* WRITTEN INSTRUCTION: Please transcribe the scroll-scanning text word for word, everything from "A scan-able surface" down to "the ball rolling.".

* READING TEXT:
------------------------------------------------

Scanning Ancient Scrolls

In early 2019 I was approached by a colleague from my days working at the Center for Visualization and Virtual Environments at the UK College of Engineering with some contract work. He was in charge of creating an apparatus capable of quickly and autonomously taking photographs of ancient scrolls from a library in Italy. And not just any photographs, these needed to be high resolution photos from very particular angles that would be fed into a photogrammetry pipeline. This processing would turn a collection of 2D images into a 3D model, and it would be done in a noninvasive manner- turns out physically handling fragile ancient documents is generally avoided 😉 .

After some back and forth discussion, I proposed leveraging an entry-level CNC platform to handle movement of the cameras, and a custom built camera array that would take the place of the router on the CNC machine. This meant the end product would exhibit:

A scan-able surface area of 750mm x 750mm,
A custom designed scanner head for carrying up to 5 cameras, mounted at an angle (TBD) sufficient for capturing surface details of the work piece,
Control software that would allow for interaction with the CNC motors and cameras, and
A lighting interface to control the illumination of the work piece

Getting Started with UX

The first step after the initial planning phase was to really understand what did and didn’t need to be available to the end user. Whether or not these scanners would be run by the researchers commissioning the work, or by less-technical volunteers at the target library, would largely impact what kind of capabilities needed to be made available. I started with a very simple mock-up to get the ball rolling.

The UX here is pretty straight forward – some simple machine interface controls to move the camera head around and up/down, a couple of options for how far each click of the directional buttons should move the head, a section for metadata (maybe to fill in some identifying info on the work-piece), and details about the scan itself – how wide and high to take photos, and at what intervals photos should be taken (every 5mm, for example). Then simply move the head to where you want to start scanning and hit the big green button at the bottom.

I got immediate feedback – the first pass was fine, but details on the current position of the head, hiding menu options that could potentially crash the head into the work piece (the z-height buttons), and a live feed of the cameras were some desired changes, along with inclusion of some kind of control for the color of the LED lights.

------------------------------------------------

* DATA:
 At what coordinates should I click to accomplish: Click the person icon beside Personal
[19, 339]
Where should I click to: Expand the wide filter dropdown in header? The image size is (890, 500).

------------------------------------------------

* THE ANSWER:
A scan-able surface area of 750mm x 750mm,
A custom designed scanner head for carrying up to 5 cameras, mounted at an angle (TBD) sufficient for capturing surface details of the work piece,
Control software that would allow for interaction with the CNC motors and cameras, and
A lighting interface to control the illumination of the work piece

Getting Started with UX

The first step after the initial planning phase was to really understand what did and didn’t need to be available to the end user. Whether or not these scanners would be run by the researchers commissioning the work, or by less-technical volunteers at the target library, would largely impact what kind of capabilities needed to be made available. I started with a very simple mock-up to get the ball rolling.